* [Provided records]
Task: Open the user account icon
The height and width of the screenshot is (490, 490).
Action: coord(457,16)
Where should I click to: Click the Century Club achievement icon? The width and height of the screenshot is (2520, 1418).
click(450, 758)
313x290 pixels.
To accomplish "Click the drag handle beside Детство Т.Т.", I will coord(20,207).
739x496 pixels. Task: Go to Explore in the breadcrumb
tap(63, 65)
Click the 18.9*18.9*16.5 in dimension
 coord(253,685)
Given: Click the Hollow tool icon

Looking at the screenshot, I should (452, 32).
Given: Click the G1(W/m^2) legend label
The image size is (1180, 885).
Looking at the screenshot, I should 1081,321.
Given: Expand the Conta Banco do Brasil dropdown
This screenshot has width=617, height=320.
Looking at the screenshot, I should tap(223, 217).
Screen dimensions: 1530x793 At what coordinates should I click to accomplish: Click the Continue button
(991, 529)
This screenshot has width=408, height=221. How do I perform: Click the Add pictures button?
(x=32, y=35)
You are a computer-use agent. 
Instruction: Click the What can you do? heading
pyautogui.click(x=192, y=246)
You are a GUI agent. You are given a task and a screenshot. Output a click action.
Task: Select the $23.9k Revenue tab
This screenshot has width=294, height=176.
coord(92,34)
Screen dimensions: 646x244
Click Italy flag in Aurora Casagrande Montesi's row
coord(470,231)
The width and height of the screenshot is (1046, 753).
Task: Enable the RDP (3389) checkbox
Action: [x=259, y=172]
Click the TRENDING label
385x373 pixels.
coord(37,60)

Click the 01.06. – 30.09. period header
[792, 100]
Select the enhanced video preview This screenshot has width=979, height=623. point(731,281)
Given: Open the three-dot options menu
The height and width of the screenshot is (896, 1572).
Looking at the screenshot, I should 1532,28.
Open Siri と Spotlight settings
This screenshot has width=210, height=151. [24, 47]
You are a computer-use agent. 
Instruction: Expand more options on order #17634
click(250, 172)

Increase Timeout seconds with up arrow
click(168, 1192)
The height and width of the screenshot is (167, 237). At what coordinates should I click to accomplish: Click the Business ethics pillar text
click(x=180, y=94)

* [Work required] Render every line of the items above as a Markdown table with two columns, Row and Entry. Number each row and leave out blank lines.

* [Expected answer]
| Row | Entry |
|---|---|
| 1 | Task: Open the user account icon |
| 2 | The height and width of the screenshot is (490, 490). |
| 3 | Action: coord(457,16) |
| 4 | Where should I click to: Click the Century Club achievement icon? The width and height of the screenshot is (2520, 1418). |
| 5 | click(450, 758) |
| 6 | 313x290 pixels. |
| 7 | To accomplish "Click the drag handle beside Детство Т.Т.", I will coord(20,207). |
| 8 | 739x496 pixels. Task: Go to Explore in the breadcrumb |
| 9 | tap(63, 65) |
| 10 | Click the 18.9*18.9*16.5 in dimension |
| 11 |  coord(253,685) |
| 12 | Given: Click the Hollow tool icon |
| 13 | Looking at the screenshot, I should (452, 32). |
| 14 | Given: Click the G1(W/m^2) legend label |
| 15 | The image size is (1180, 885). |
| 16 | Looking at the screenshot, I should 1081,321. |
| 17 | Given: Expand the Conta Banco do Brasil dropdown |
| 18 | This screenshot has width=617, height=320. |
| 19 | Looking at the screenshot, I should tap(223, 217). |
| 20 | Screen dimensions: 1530x793 At what coordinates should I click to accomplish: Click the Continue button |
| 21 | (991, 529) |
| 22 | This screenshot has width=408, height=221. How do I perform: Click the Add pictures button? |
| 23 | (x=32, y=35) |
| 24 | You are a computer-use agent.  |
| 25 | Instruction: Click the What can you do? heading |
| 26 | pyautogui.click(x=192, y=246) |
| 27 | You are a GUI agent. You are given a task and a screenshot. Output a click action. |
| 28 | Task: Select the $23.9k Revenue tab |
| 29 | This screenshot has width=294, height=176. |
| 30 | coord(92,34) |
| 31 | Screen dimensions: 646x244 |
| 32 | Click Italy flag in Aurora Casagrande Montesi's row |
| 33 | coord(470,231) |
| 34 | The width and height of the screenshot is (1046, 753). |
| 35 | Task: Enable the RDP (3389) checkbox |
| 36 | Action: [x=259, y=172] |
| 37 | Click the TRENDING label |
| 38 | 385x373 pixels. |
| 39 | coord(37,60) |
| 40 | Click the 01.06. – 30.09. period header |
| 41 | [792, 100] |
| 42 | Select the enhanced video preview This screenshot has width=979, height=623. point(731,281) |
| 43 | Given: Open the three-dot options menu |
| 44 | The height and width of the screenshot is (896, 1572). |
| 45 | Looking at the screenshot, I should 1532,28. |
| 46 | Open Siri と Spotlight settings |
| 47 | This screenshot has width=210, height=151. [24, 47] |
| 48 | You are a computer-use agent.  |
| 49 | Instruction: Expand more options on order #17634 |
| 50 | click(250, 172) |
| 51 | Increase Timeout seconds with up arrow |
| 52 | click(168, 1192) |
| 53 | The height and width of the screenshot is (167, 237). At what coordinates should I click to accomplish: Click the Business ethics pillar text |
| 54 | click(x=180, y=94) |